• [ASSIGNMENT]:
Omit every picture, and retype the lines that run from the beginning of the data below through the line containing "Stadtführungen (333, 42)", inclusive.

Stored data
/---

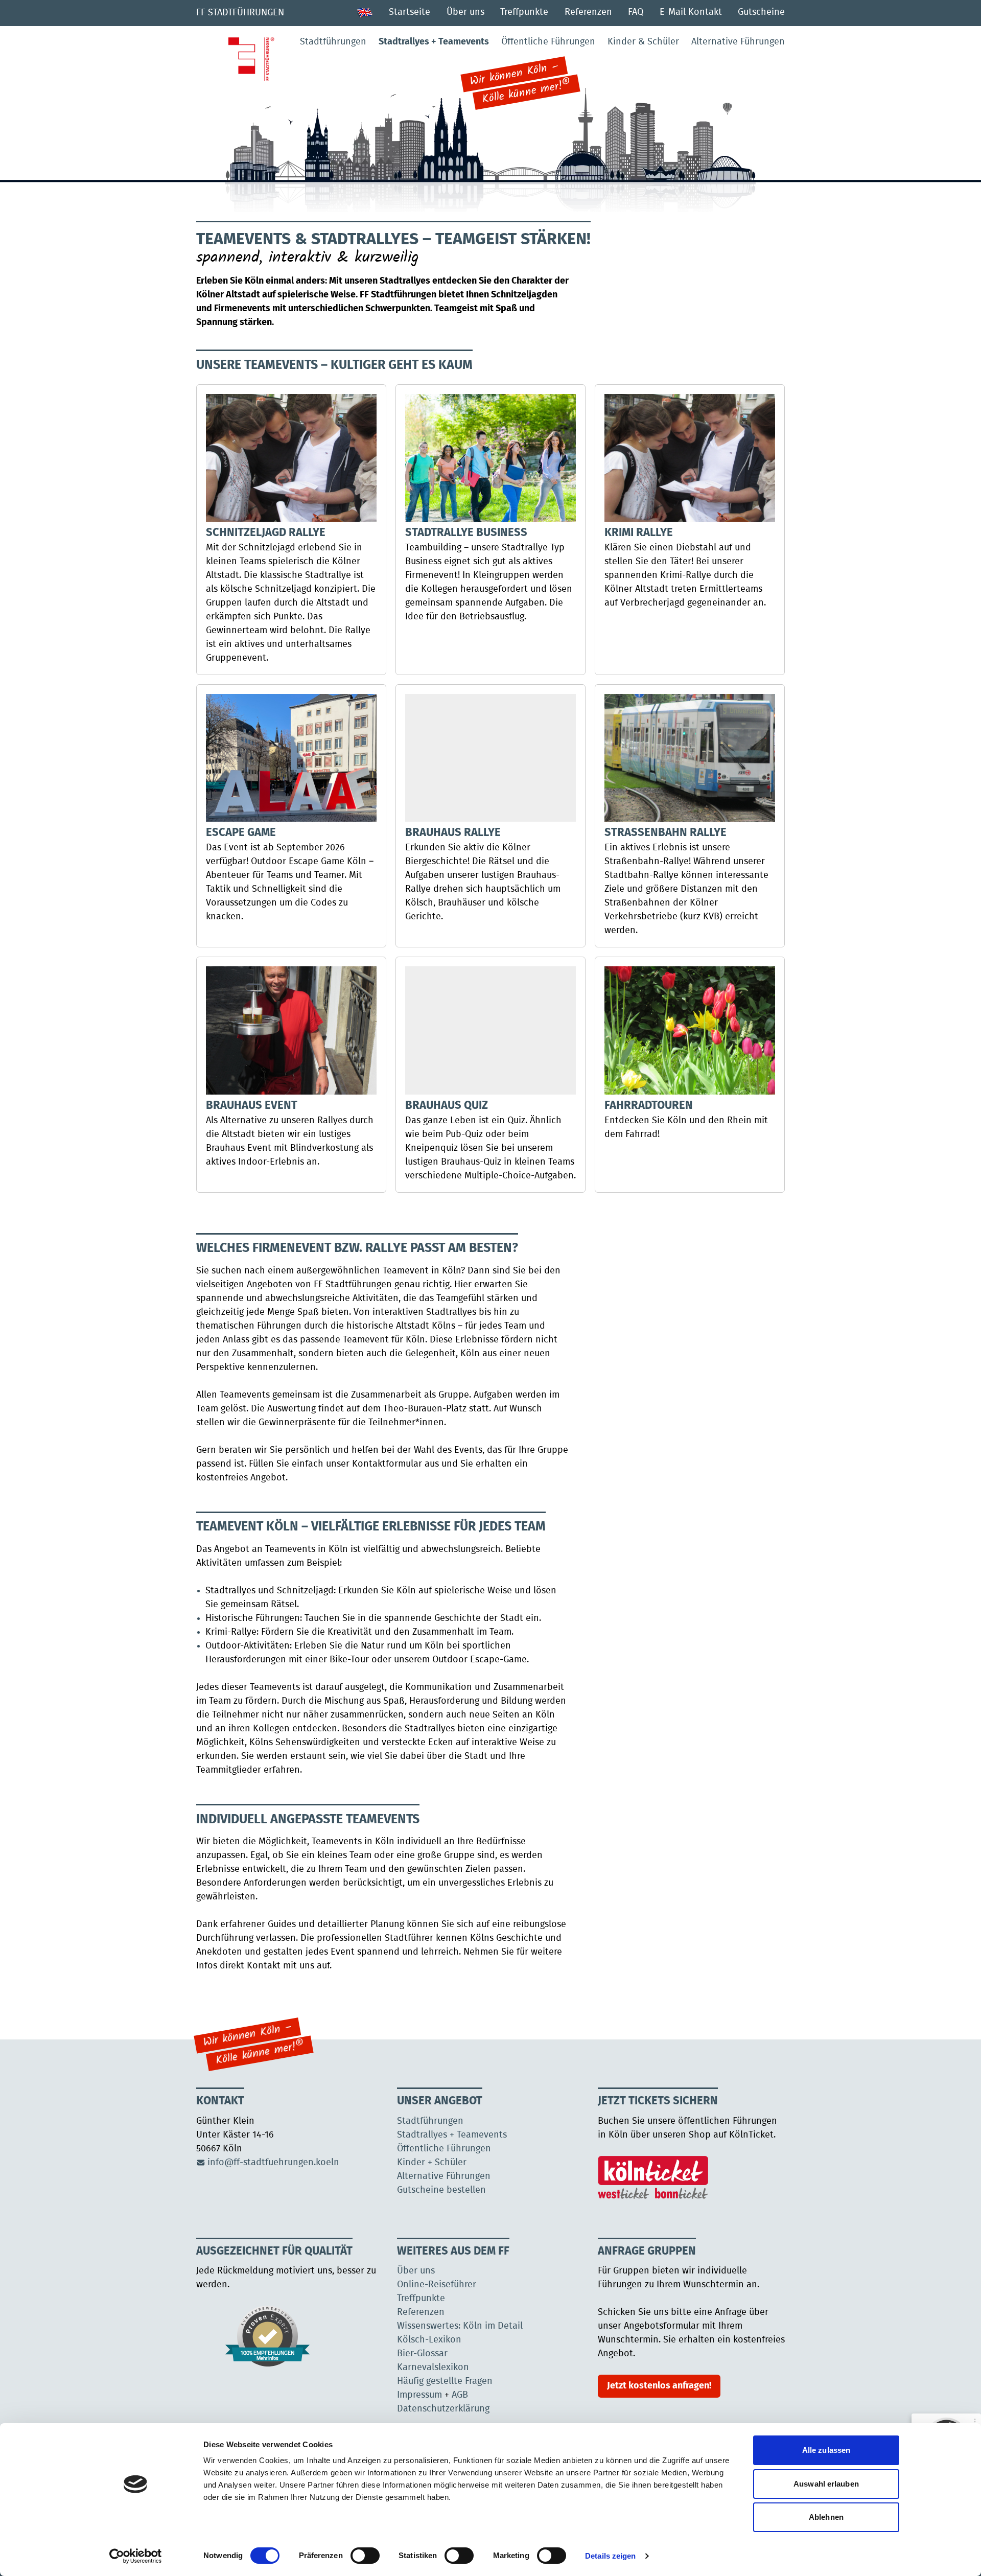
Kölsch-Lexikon (429, 2340)
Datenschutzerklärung (443, 2408)
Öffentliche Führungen (548, 42)
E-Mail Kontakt (691, 12)
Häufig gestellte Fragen (445, 2381)
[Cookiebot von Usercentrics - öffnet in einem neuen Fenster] (135, 2556)
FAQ (635, 12)
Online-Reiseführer (436, 2284)
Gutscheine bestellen (441, 2190)
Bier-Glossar (422, 2353)
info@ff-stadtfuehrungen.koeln (273, 2162)
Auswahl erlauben (826, 2483)
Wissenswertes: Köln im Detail (460, 2326)
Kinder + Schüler (431, 2162)
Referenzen (588, 12)
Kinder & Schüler (643, 42)
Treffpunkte (524, 12)
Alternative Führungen (738, 42)
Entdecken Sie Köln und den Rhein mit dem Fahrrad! (686, 1119)
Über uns (465, 12)
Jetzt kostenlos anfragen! (659, 2386)
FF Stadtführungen (240, 12)
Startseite (409, 12)
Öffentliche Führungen (444, 2148)
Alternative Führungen (444, 2176)
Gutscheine (761, 12)
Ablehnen (826, 2517)
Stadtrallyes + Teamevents (434, 42)
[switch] (365, 2555)
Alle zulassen (826, 2450)
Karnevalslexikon (433, 2367)
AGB (460, 2395)
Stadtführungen (333, 42)
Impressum (419, 2395)
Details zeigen (610, 2555)
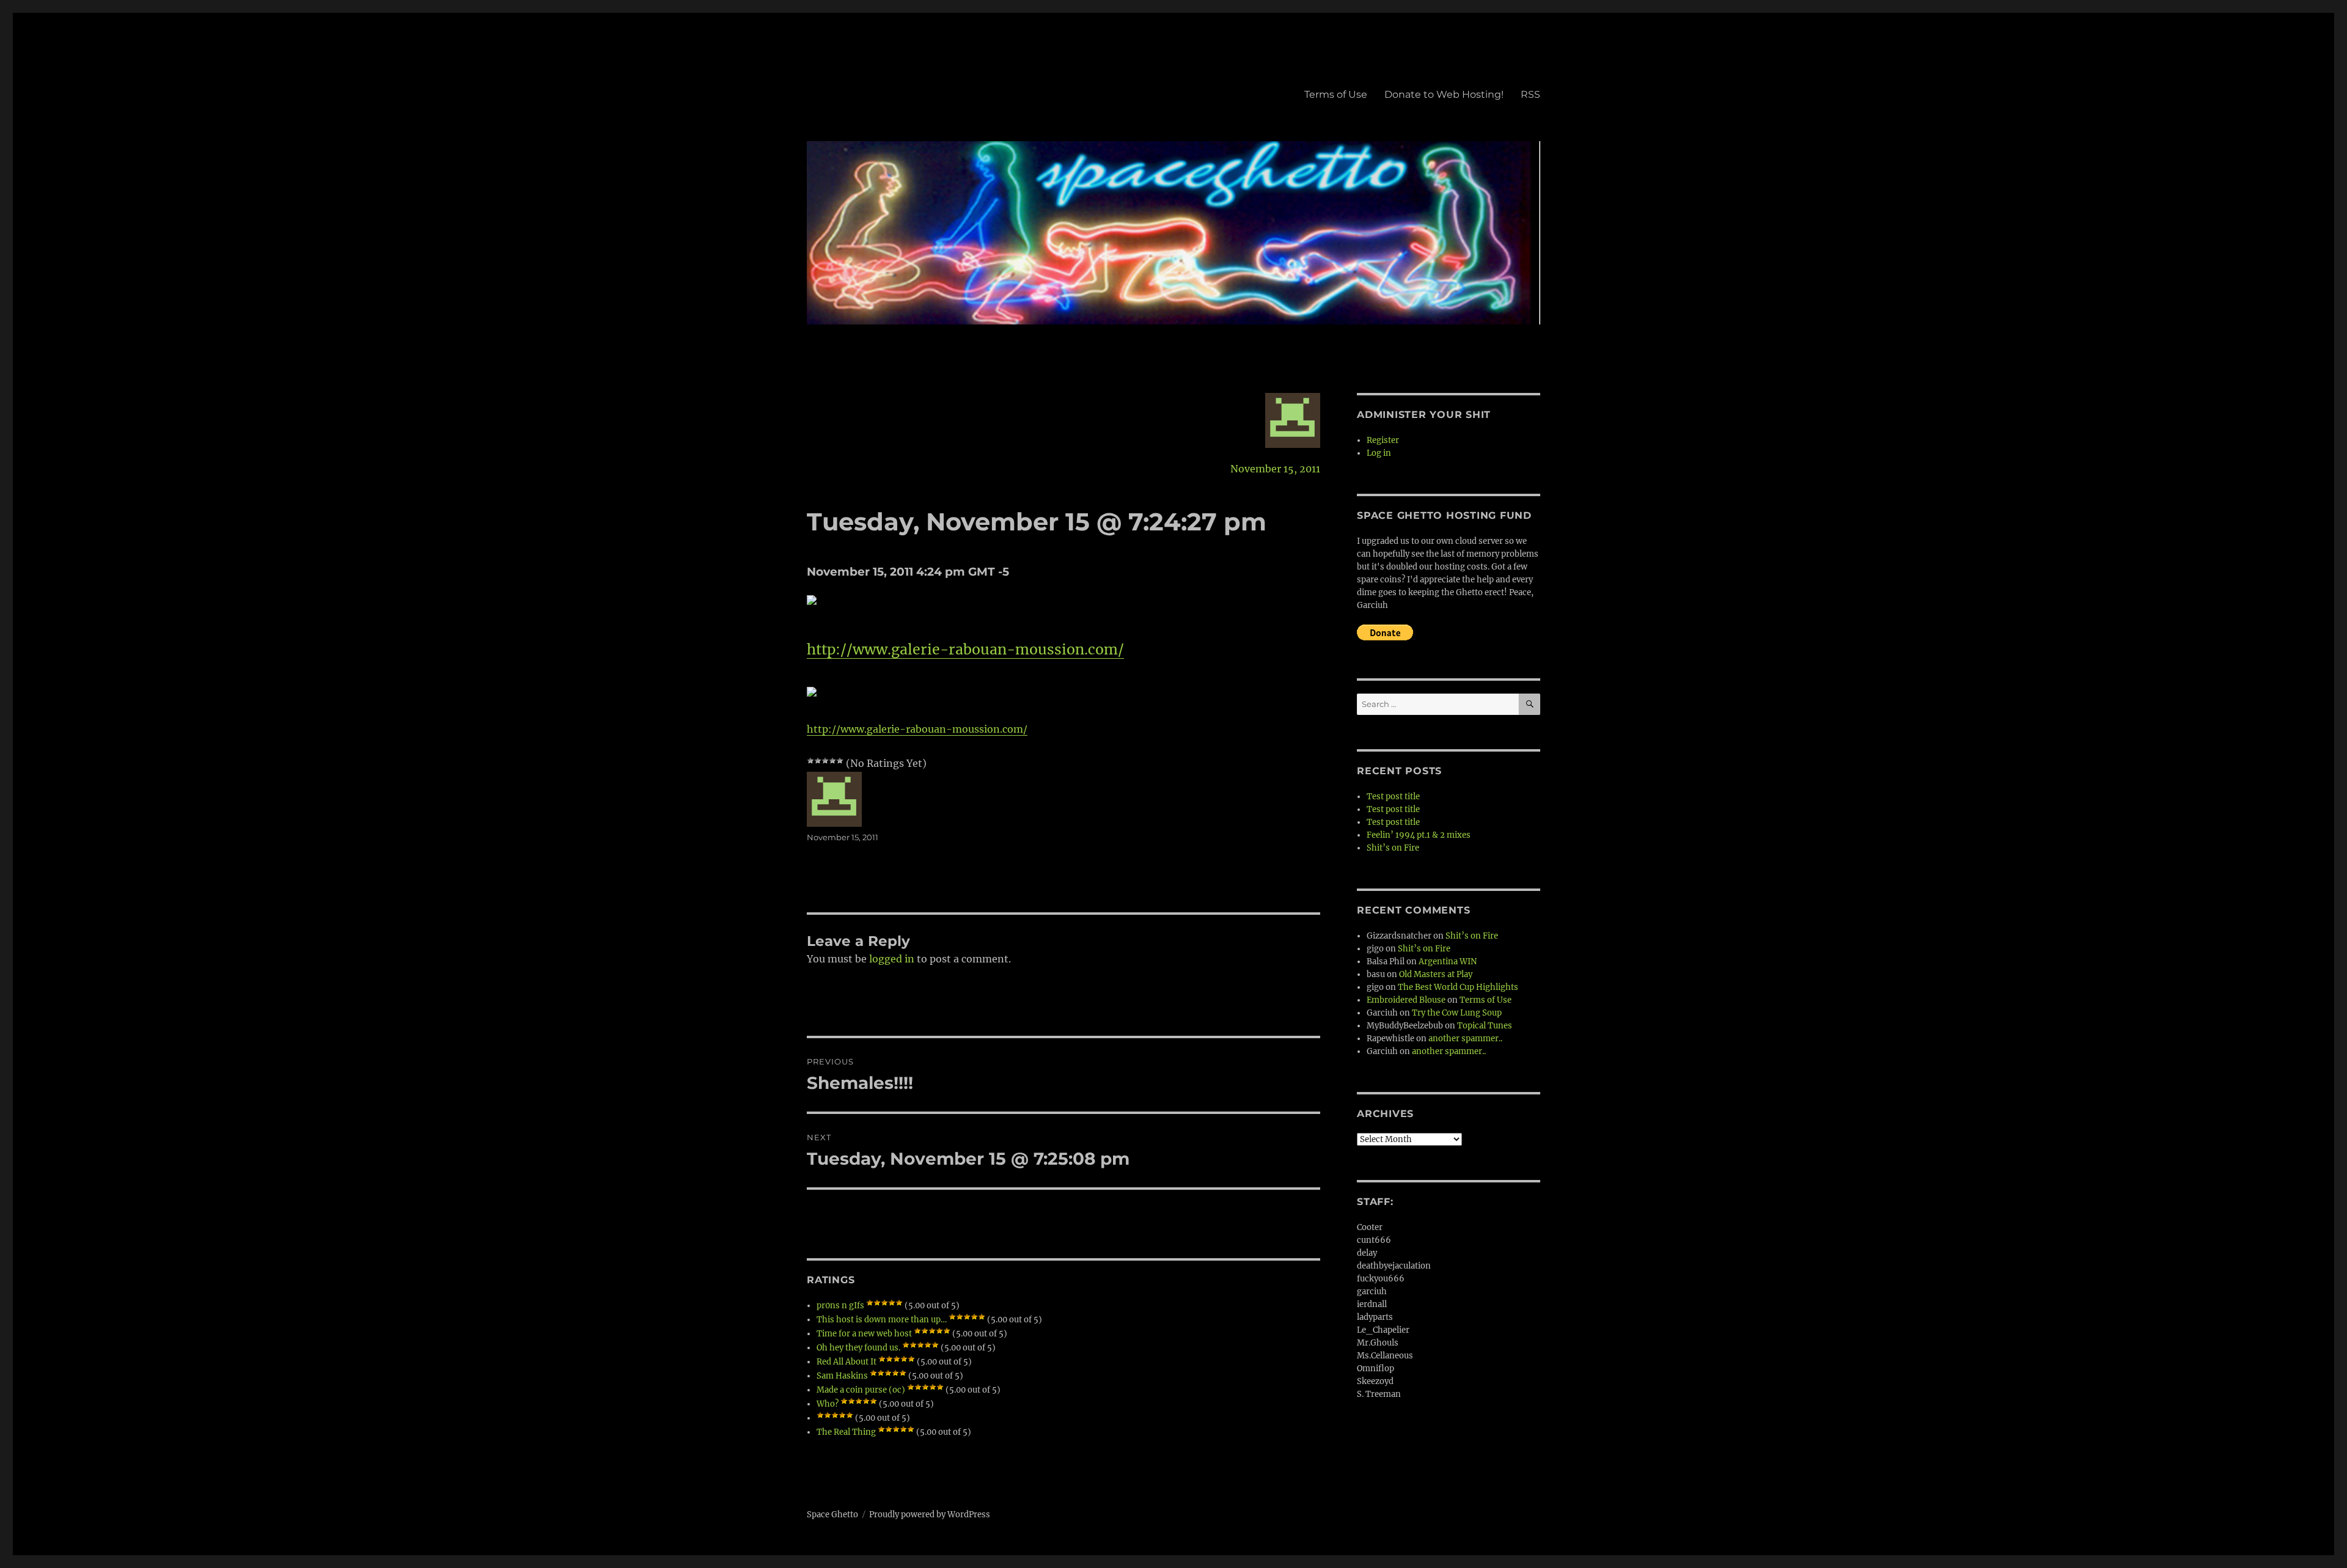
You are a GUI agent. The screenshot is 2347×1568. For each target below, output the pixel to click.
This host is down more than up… (882, 1319)
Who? (828, 1404)
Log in (1379, 453)
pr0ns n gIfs (840, 1305)
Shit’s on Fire (1393, 848)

\---

• [SOLVED PROBLEM]:
Kölsch-Lexikon (429, 2340)
Datenschutzerklärung (443, 2408)
Öffentliche Führungen (548, 42)
E-Mail Kontakt (691, 12)
Häufig gestellte Fragen (445, 2381)
[Cookiebot von Usercentrics - öffnet in einem neuen Fenster] (135, 2556)
FAQ (635, 12)
Online-Reiseführer (436, 2284)
Gutscheine bestellen (441, 2190)
Bier-Glossar (422, 2353)
info@ff-stadtfuehrungen.koeln (273, 2162)
Auswahl erlauben (826, 2483)
Wissenswertes: Köln im Detail (460, 2326)
Kinder + Schüler (431, 2162)
Referenzen (588, 12)
Kinder & Schüler (643, 42)
Treffpunkte (524, 12)
Alternative Führungen (738, 42)
Entdecken Sie Köln und den Rhein mit dem Fahrrad! (686, 1119)
Über uns (465, 12)
Jetzt kostenlos anfragen! (659, 2386)
FF Stadtführungen (240, 12)
Startseite (409, 12)
Öffentliche Führungen (444, 2148)
Alternative Führungen (444, 2176)
Gutscheine (761, 12)
Ablehnen (826, 2517)
Stadtrallyes + Teamevents (434, 42)
[switch] (365, 2555)
Alle zulassen (826, 2450)
Karnevalslexikon (433, 2367)
AGB (460, 2395)
Stadtführungen (333, 42)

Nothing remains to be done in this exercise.